• **DIRECTIVE 1**:
Copy out the records starting with the line containing "Identify the location of quick-favorites-label: 收藏." and going on through the line containing "(274, 414).", reproducing those lines without any change.

★ ★ ★ ★ ★ ★ ★

From a0b4160dc898c7e1a5a3ae3fa720582ce3c4d14c Mon Sep 17 00:00:00 2001
From: Jason Marshall <jdmarshall@users.noreply.github.com>
Date: Sun, 4 Jan 2026 20:12:36 -0800
Subject: [PATCH 2/2] feat: report significant: false when t-test == true but
 sample size is too small.

This will help me sort out inconclusive tests without missing misconfigured
ones.

This is necessitated by the changes in the previous commit that allow
for failure instead of forcing success.
---
 lib/utils/analyze.js |  4 ++++
 test/ttest.js        | 10 ++++------
 2 files changed, 8 insertions(+), 6 deletions(-)

diff --git a/lib/utils/analyze.js b/lib/utils/analyze.js
index f1baa96..7a5cb2a 100644
--- a/lib/utils/analyze.js
+++ b/lib/utils/analyze.js
@@ -63,6 +63,10 @@ function analyze(results, sorted = true, options = {}) {
 						confidence: ttestResult.confidence,
 						stars: ttestResult.stars,
 					};
+				} else {
+					result.significanceTest = {
+						significant: false
+					}
 				}
 			}
 		}
diff --git a/test/ttest.js b/test/ttest.js
index ebcdcca..835e0a3 100644
--- a/test/ttest.js
+++ b/test/ttest.js
@@ -272,7 +272,7 @@ describe("T-Test Integration with analyze", () => {
 		assert.ok(typeof testResult.significanceTest.confidence === "string");
 	});
 
-	it("should not include significanceTest without sufficient samples", () => {
+	it("should mark significanceTest as failed without samples", () => {
 		const results = [
 			{
 				name: "baseline",
@@ -288,8 +288,7 @@ describe("T-Test Integration with analyze", () => {
 		const analyzed = analyze(results, true, { ttest: true });
 		const testResult = analyzed.find((r) => r.name === "test");
 
-		// Should not throw, and significanceTest should not be set (no samples)

★ ★ ★ ★ ★ ★ ★

• **DIRECTIVE 2**:
Continue the patch on t-test significance reporting from the point where it stops.

★ ★ ★ ★ ★ ★ ★

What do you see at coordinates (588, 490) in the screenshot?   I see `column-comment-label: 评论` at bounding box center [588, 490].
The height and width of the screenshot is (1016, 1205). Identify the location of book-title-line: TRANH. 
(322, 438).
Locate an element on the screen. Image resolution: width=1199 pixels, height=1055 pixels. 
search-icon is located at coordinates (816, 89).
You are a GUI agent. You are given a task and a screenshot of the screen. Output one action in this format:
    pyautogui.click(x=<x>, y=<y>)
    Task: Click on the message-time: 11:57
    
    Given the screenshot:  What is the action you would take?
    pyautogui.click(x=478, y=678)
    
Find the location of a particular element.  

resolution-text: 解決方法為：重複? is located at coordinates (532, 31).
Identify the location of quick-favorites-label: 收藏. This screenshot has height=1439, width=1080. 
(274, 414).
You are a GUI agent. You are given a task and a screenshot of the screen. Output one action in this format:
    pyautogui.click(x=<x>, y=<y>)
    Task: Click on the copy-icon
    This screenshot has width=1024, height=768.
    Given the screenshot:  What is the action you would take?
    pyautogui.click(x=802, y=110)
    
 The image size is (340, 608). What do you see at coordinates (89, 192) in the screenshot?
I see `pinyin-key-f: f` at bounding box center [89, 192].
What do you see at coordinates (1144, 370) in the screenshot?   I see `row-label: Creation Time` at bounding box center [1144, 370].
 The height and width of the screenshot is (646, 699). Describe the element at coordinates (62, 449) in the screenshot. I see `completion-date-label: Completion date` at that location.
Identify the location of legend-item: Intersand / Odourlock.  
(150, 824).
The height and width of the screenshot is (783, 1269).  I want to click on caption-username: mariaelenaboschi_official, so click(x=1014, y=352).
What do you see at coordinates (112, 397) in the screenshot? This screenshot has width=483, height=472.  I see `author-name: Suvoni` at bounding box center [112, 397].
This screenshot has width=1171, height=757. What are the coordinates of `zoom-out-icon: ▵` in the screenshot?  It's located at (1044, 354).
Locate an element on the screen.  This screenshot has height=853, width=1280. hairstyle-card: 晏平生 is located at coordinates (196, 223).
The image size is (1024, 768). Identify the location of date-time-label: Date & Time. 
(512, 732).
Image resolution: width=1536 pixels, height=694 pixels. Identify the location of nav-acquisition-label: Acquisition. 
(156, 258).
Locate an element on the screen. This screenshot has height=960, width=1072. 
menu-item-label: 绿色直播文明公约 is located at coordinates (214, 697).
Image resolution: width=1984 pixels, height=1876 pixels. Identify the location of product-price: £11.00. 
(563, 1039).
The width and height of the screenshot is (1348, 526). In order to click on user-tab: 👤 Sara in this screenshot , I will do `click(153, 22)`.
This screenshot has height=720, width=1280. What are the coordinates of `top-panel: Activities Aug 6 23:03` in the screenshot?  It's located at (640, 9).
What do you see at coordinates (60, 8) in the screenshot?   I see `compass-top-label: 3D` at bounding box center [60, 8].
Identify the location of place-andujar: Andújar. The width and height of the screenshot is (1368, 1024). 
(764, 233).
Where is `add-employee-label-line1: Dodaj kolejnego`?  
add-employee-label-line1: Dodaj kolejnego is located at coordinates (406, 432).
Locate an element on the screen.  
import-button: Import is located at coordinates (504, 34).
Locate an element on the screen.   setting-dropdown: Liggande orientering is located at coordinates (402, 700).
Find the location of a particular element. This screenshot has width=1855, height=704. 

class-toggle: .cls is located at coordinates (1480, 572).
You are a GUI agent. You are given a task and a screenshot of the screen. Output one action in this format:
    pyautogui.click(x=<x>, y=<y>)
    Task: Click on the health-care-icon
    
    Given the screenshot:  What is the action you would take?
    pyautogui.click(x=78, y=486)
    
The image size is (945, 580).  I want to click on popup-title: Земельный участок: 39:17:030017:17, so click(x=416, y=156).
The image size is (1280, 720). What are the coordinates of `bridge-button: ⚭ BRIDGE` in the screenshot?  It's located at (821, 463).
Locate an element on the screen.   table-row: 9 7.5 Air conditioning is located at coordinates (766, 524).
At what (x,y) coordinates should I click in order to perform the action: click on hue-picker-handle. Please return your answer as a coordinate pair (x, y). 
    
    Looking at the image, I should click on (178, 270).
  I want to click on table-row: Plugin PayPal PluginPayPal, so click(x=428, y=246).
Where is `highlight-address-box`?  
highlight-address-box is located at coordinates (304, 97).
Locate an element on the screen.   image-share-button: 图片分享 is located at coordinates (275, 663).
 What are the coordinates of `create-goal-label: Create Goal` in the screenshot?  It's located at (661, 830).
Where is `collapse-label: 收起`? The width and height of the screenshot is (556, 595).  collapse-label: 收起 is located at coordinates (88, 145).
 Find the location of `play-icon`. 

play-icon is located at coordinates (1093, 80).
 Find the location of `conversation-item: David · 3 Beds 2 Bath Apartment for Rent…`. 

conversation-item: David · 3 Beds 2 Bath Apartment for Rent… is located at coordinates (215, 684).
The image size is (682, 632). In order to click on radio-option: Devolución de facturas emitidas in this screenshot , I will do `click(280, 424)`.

★ ★ ★ ★ ★ ★ ★

• **TASK RESPONSE 1**:
Identify the location of quick-favorites-label: 收藏. This screenshot has height=1439, width=1080. 
(274, 414).

• **TASK RESPONSE 2**:
-		assert.strictEqual(testResult.significanceTest, undefined);
+		assert.deepEqual(testResult.significanceTest, { significant: false});
 	});
 
 	it("should not include significanceTest when samples < 30", () => {
@@ -310,8 +309,7 @@ describe("T-Test Integration with analyze", () => {
 		const analyzed = analyze(results, true, { ttest: true });
 		const testResult = analyzed.find((r) => r.name === "test");
 
-		// Should not throw, and significanceTest should not be set (not enough samples)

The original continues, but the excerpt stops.